The following are my slides from the meeting, which you can download from my slide sharing site.

I would like to thank PCORI and the Kaiser team for including me in this study and for your wonderful hospitality. I have little doubt that the COMBAT-MS study is going to help change the way the MS community treats MS globally. I would also like to thank the MSers who attended and spoke at the meeting; you are are the reason why we are doing what we do.

von Büdingen et al. Onset of secondary progressive MS after long-term rituximab therapy – a case report. Ann Clin Transl Neurol. 2016 Dec 20;4(1):46-52.

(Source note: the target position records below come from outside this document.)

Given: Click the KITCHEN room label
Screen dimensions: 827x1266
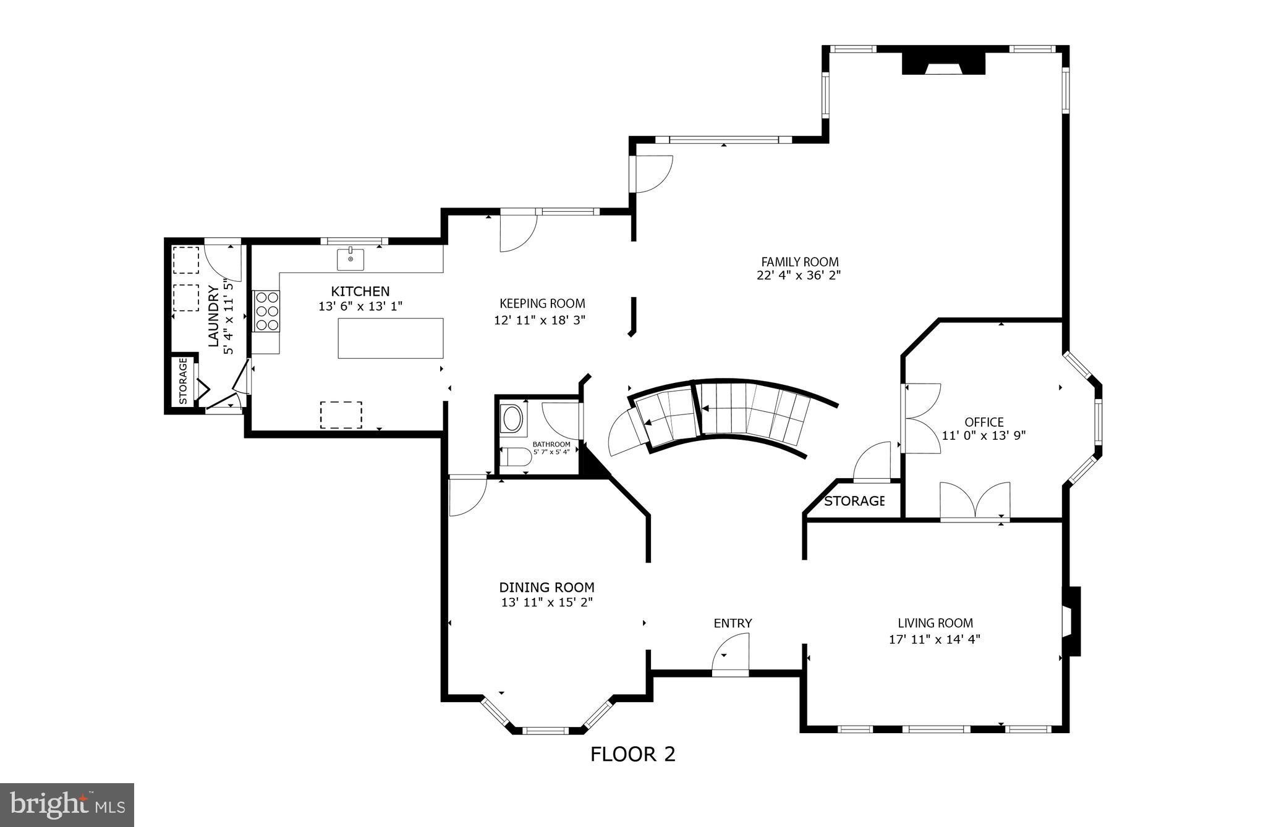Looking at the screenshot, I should (x=360, y=291).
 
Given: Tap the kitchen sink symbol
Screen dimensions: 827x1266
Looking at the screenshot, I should (x=350, y=259).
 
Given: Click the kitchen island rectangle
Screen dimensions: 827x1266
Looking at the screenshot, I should (x=391, y=338).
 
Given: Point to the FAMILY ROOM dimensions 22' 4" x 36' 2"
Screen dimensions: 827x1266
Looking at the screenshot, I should (x=799, y=275).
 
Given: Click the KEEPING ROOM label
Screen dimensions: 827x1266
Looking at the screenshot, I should (x=542, y=303).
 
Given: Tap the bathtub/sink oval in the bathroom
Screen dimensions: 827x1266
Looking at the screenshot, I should (x=513, y=418).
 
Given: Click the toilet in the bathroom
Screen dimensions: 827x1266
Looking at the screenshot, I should (x=516, y=458).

A patient with relapsing multiple sclerosis (RMS) was treated with a standard immunomodulatory therapy, but due to ongoing disease activity was switched to rituximab. Relapses ceased, but secondary progressive MS (SPMS) eventually appeared, associated with new focal spinal cord white matter lesions. Cerebrospinal fluid (CSF) showed persistent oligoclonal bands (OCB) and clonally related B cells in CSF and peripheral blood. The treatment escalation approach failed to prevent evolution to SPMS, raising the question of whether initiation of B-cell depleting therapy at the time of RMS diagnosis should be tested to more effectively address the immune pathology leading to SPMS.